Оба вздохнули с облегчением, как будто сняли с души тяжелый камень.
Она продолжала работать у меня. Смерть Андрея сблизила нас, и мы часто просто по дружески беседовали. Она рассказала грустную историю своей жизни, и как солнечным лучом в ее темную жизнь ворвался Андрей. Она советовалась со мной, что купить будущему малышу, и мы подолгу бродили по магазинам в поисках необходимого для будущего человечка. Она была счастлива и поделилась со мной, когда почувствовала шевеления плода, и у нее на лице были написаны гордость и удивление от непривычных ощущений.
Каждую неделю мы бывали у Игоря в Подмосковье, и тот был очень рад, узнав, что после Андрея останется ребенок. Он постепенно привыкал к тяжелому известию и как-то даже рассказал нам, что помнит, как просил у папы с мамой братика или сестренку, и как родители все не могли насобирать денег на их покупку. Игорек поклялся, что он будет этому малышу вместо старшего брата, и никому не даст его в обиду.
Беременность протекала нормально и в марте, когда подошел срок рожать, я отвез Татьяну в роддом. Названивал туда каждый час, беспокоясь за нее и, боясь пропустить рождение малыша. На УЗИ не смогли определить его пол, но Татьяна была уверена, что это будет сын, как хотели они с Андреем. Мы с Татьяной не обсуждали имя малыша, так как оба как само собой разумеющееся понимали, что это будет только Андрей. В память об отце.
Татьяна родила сына. Роды прошли без осложнений, что меня обрадовало, слишком много ужасов рассказывали знакомые про загрязненность окружающей среды и как следствие этого различные болезни, мутации и прочую ерунду. Я радостный, как настоящий отец, бегал к ней в роддом, передавая заказываемые ею гранаты, яблоки, соки и с волнением дожидаясь кормления малыша, чтобы увидеть этот маленький комочек в окне третьего этажа, где лежала Татьяна.
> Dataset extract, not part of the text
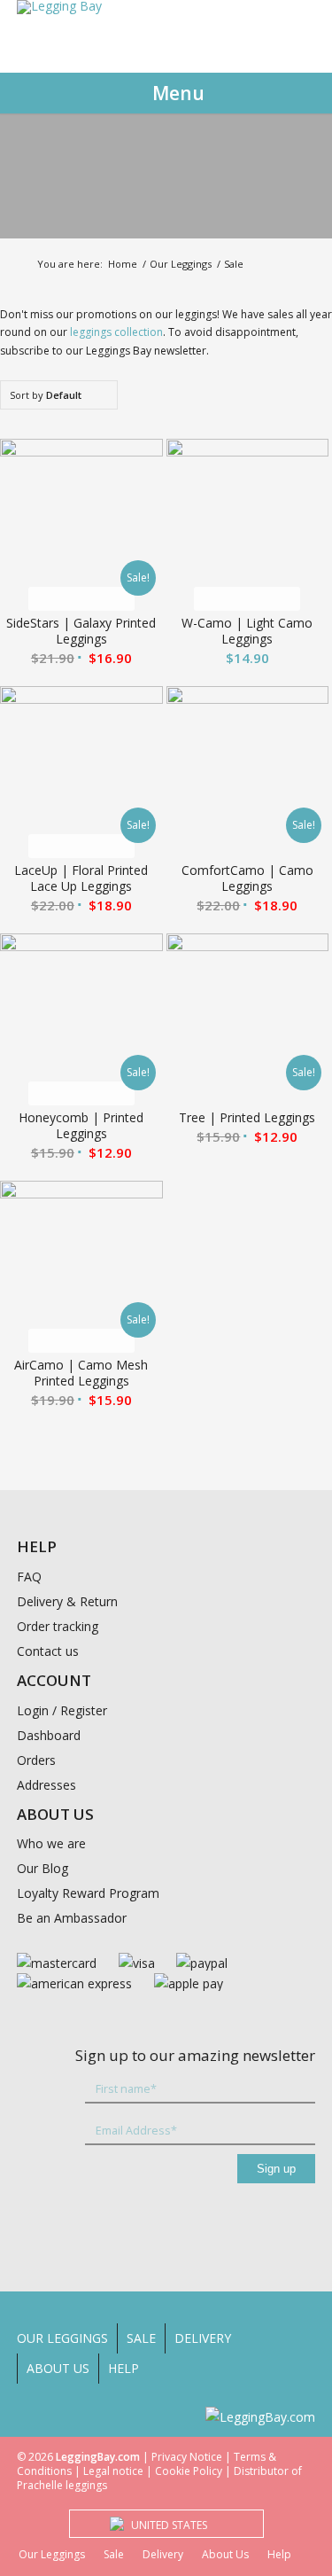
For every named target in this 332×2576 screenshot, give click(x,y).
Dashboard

2001 год. М-ск. Онищенко ГеннадийПосле гибели Андрея мы ни разу не были на его могиле. Сначала потому что Татьяна ждала ребенка, и я боялся за нее. Потом, потому что малыш был слишком маленьким, и мы хотели, чтобы он немножко подрос. Общая боль сблизила нас с Татьяной, и я вдруг понял, что она мне не безразлична, и когда Андрюшеньке исполнился год, рана после смерти Андрея на сердце немного зарубцевалась, я спросил ее:
– Татьяна, извини, может быть, я слишком рано об этом спрашиваю, но я хочу, чтобы мы с тобой расписались. Чтобы Андрюшенька рос с отцом. Чтобы усыновить Игорька. И вообще, потому что люблю тебя.
Она не удивилась. Она подошла ко мне, взяла мою руку в свои ладони и прижала ее к губам.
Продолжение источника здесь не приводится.